Cuando fuimos los mejores
Solo ha pasado un lustro desde que José Luis Rodríguez Zapatero defendía que bajar impuestos era de izquierdas. En esos tiempos, el hoy ministro de Hacienda, Cristóbal Montoro, instruía a los periodistas en los pasillos del Congreso acerca del milagro de la curva de Laffer. Más o menos viene a decir que es posible incrementar los ingresos recortando los tributos. Y vive Dios que antes de la crisis eso era verdad. La burbuja inmobiliaria era El Dorado. Ser político era fácil y, con independencia de la gestión económica, el dinero entraba, abundante, obediente y manso, en las arcas públicas. Las comunidades competían en bajar impuestos y los ayuntamientos no sabían qué hacer con tanta liquidez procedente de la venta de solares y de los múltiples tributos locales ligados al ladrillo (IBI, ICIO o el impuesto de plusvalías). Fue entonces cuando en algunos municipios se hicieron polideportivos con piscinas en las que cabía todo el pueblo.

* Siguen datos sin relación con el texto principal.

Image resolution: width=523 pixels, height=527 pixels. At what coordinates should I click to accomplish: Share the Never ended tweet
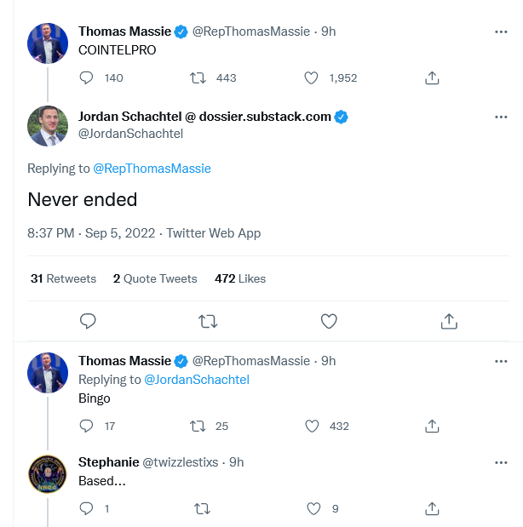tap(449, 321)

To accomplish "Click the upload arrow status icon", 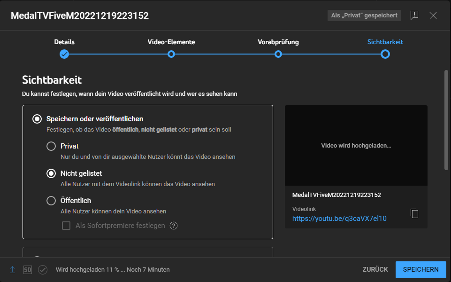I will coord(12,270).
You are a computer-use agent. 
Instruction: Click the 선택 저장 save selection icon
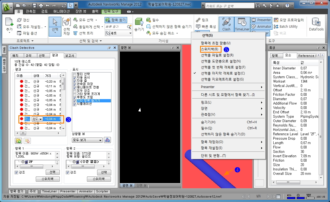coord(66,24)
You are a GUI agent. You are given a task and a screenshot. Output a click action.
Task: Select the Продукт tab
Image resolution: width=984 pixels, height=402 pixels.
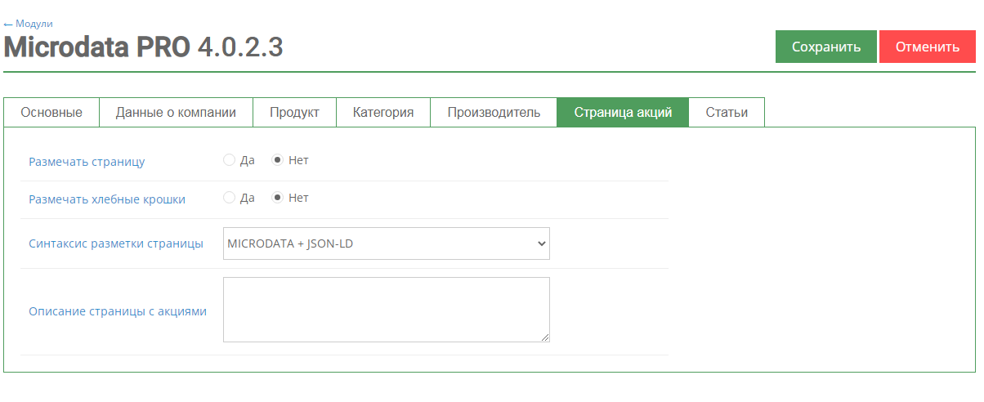[x=294, y=113]
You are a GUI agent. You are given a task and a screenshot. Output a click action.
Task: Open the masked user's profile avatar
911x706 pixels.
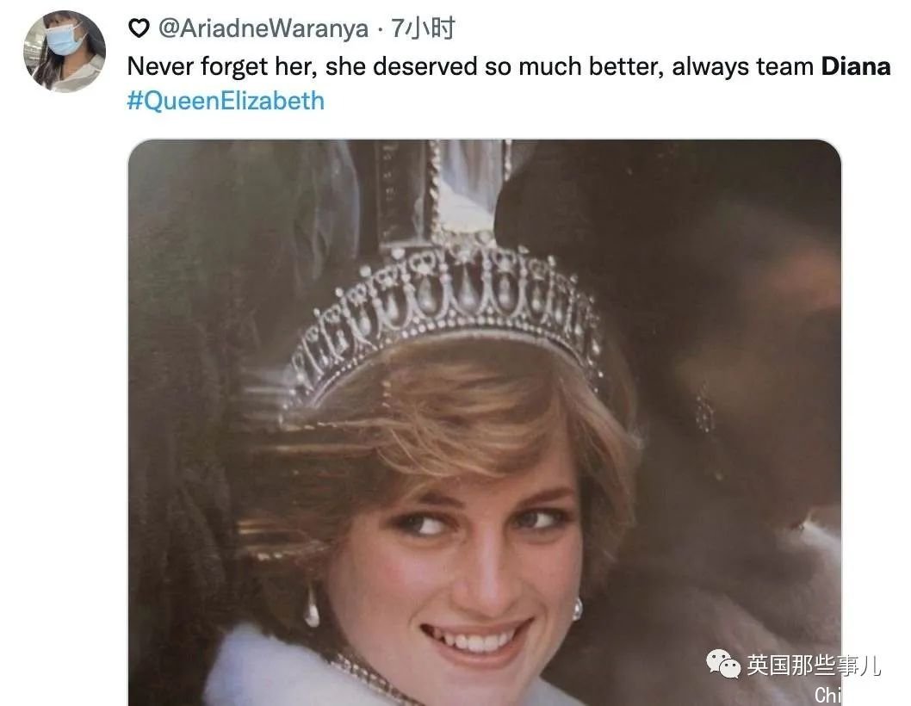[64, 51]
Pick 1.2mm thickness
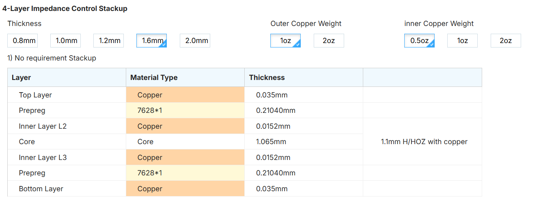Viewport: 541px width, 203px height. coord(109,41)
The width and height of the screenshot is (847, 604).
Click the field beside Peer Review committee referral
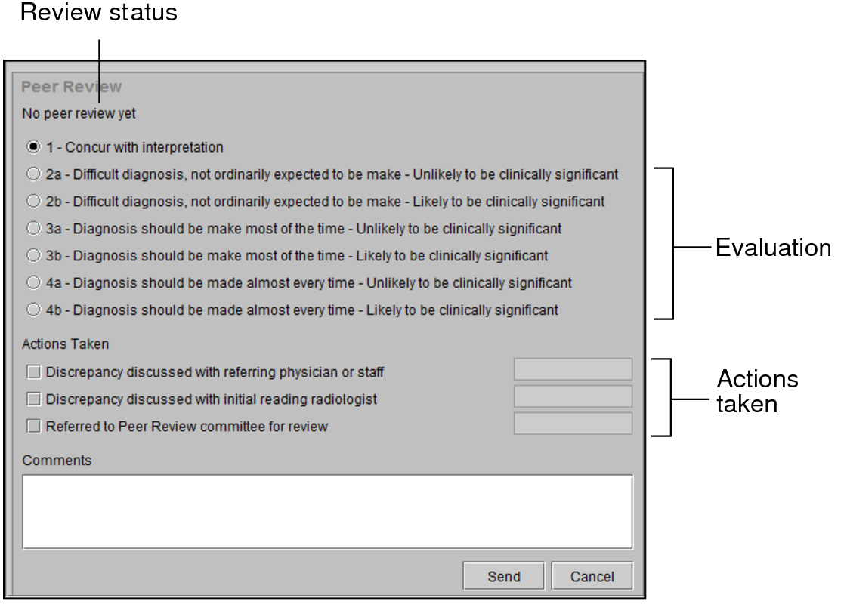click(572, 424)
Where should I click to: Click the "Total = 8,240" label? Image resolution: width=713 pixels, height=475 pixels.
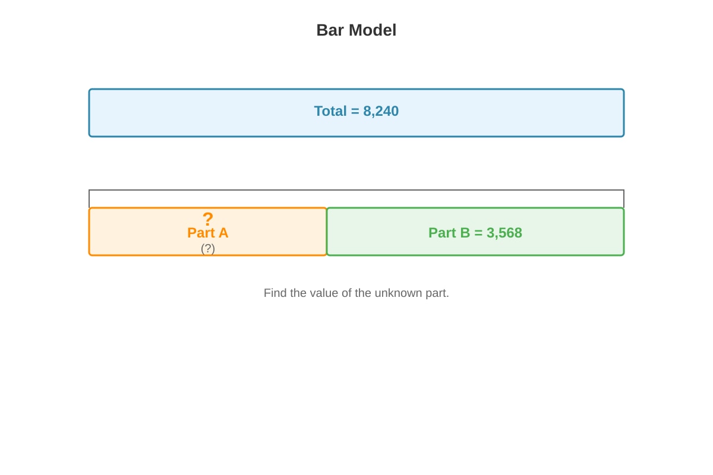point(357,111)
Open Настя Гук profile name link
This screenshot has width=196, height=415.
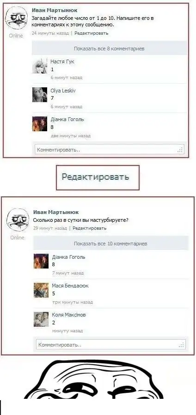[x=62, y=61]
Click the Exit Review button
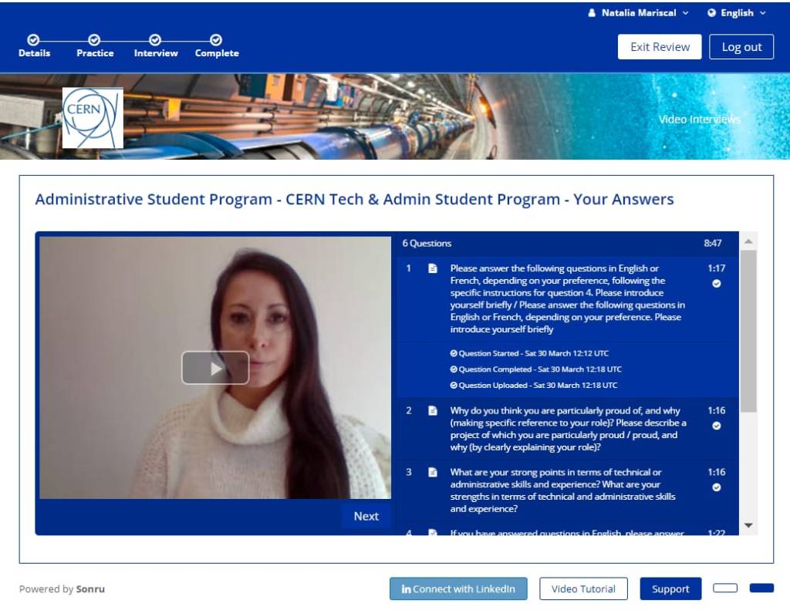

Mientras aquí se discutía si España era más rica que Italia y Zapatero auguraba que superaríamos en PIB per cápita a ¡Francia!, los alemanes, con una economía que crecía a ritmos cercanos al 4%, subieron en 2007 tres puntos el IVA, del 16% al 19%. España mantenía uno de los gravámenes más bajos de la UE, pero a nadie se le ocurría proponer elevar el tipo del 16%. Ni falta que hacía. La recaudación por IVA alcanzó en 2007 los 55.851 millones, una cifra nunca vista. A nadie inquietó que casi el 30% del gasto privado sujeto a IVA procediera de la compra de viviendas. Todo el sistema tributario español era un anuncio de neón que invitaba a endeudarse hasta las cejas. Alquilar era absurdo cuando la compra de vivienda, cuyo precio se decía que nunca caía, permitía desgravar hasta 1.350 euros al año en el IRPF. Desde Hacienda también se incentivaba a las empresas a apalancarse al permitir la deducción sin ningún límite de los gastos financieros en el impuesto sobre sociedades.
Subir el IVA, suprimir la deducción por vivienda o limitar la posibilidad de desgravar los gastos financieros de las empresas son medidas que se adoptan ahora ante una urgencia nacional. Llegan tarde. Antes, cuando fuimos los mejores, nadie cayó en la cuenta de que la fiscalidad indirecta era demasiado baja para sostener el Estado del bienestar. O que era absurdo incentivar fiscalmente el endeudamiento de empresas ya sobreapalancadas y subvencionar con dinero público la compra de vivienda en mitad de una burbuja. Tomar tales decisiones hubiera tenido un coste en forma de votos. Es verdad que hablar a toro pasado resulta muy fácil, pero la responsabilidad de un gobernante pasa por mirar más allá de las siguientes elecciones.
Suprimir la deducción por vivienda para los nuevos compradores cuando no hay compradores tiene una escasa repercusión. Tampoco ahora es necesario poner coto al endeudamiento de las empresas cuando el grifo del crédito está cerrado y el máximo objetivo de la mayoría de sociedades se limita a sobrevivir. Y subir el IVA en mitad de una profunda recesión y de una crisis de consumo no parece la decisión más adecuada para reactivar la economía. El incremento de tres puntos en el tipo general y de dos en el reducido es probable que condene a España a sufrir la recesión más larga de su historia reciente.
"No hay otra alternativa", dice el Gobierno actual. Y puede que ello sea cierto después de que Bruselas haya salido al rescate del sistema bancario español. Sin embargo, es inevitable -aunque inútil- pensar que si en su momento se hubieran tomado las decisiones correctas, hoy no sería necesario exigir un sacrifico de una magnitud inédita a los ciudadanos. España tuvo la oportunidad de reformar paulatinamente y sin dramatismo el sistema tributario y orientar la economía hacia un nuevo modelo productivo. No se hizo. El delirio inmobiliario venció a Gobiernos, empresas y contribuyentes. Hoy lo pagamos.